→ **Assignment**:
With pictures omitted, copy exactly the lines from the one containing "723x1568 pixels. At" through the end of the records below.

*** Dataset Section Begins ***

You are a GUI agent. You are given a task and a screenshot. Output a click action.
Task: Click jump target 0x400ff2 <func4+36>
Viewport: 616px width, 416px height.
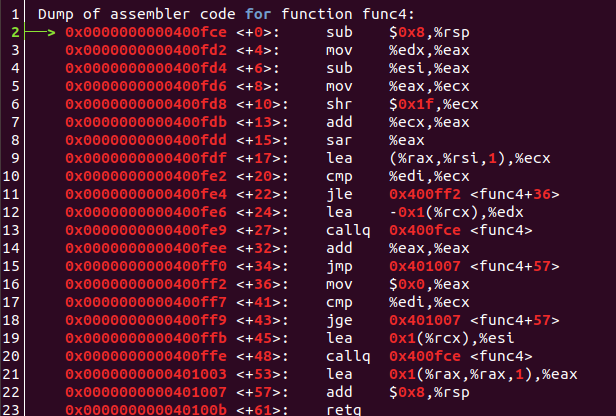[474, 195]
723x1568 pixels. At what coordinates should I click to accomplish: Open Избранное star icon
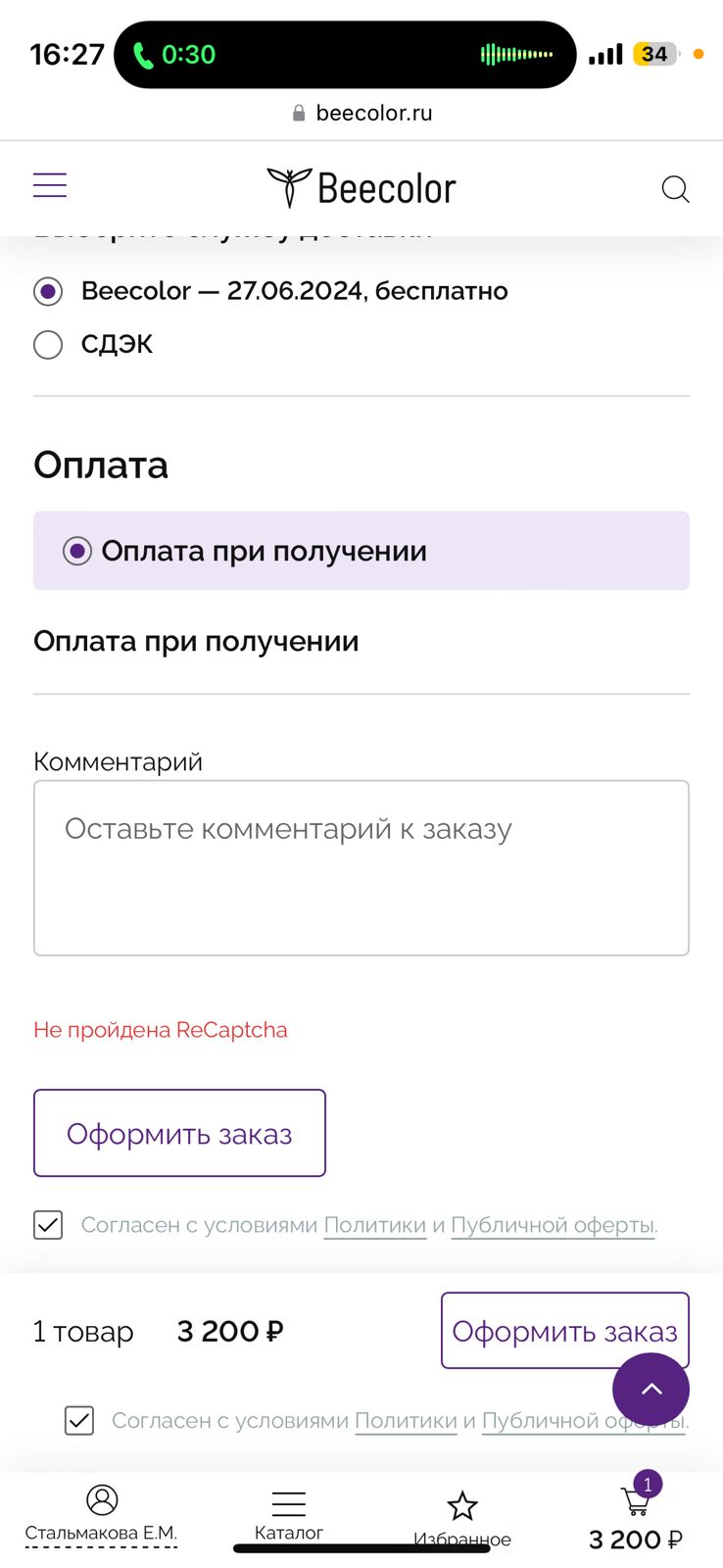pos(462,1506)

*** Dataset Section Ends ***

→ **Task result**:
723x1568 pixels. At what coordinates should I click to accomplish: Open Избранное star icon
pos(462,1506)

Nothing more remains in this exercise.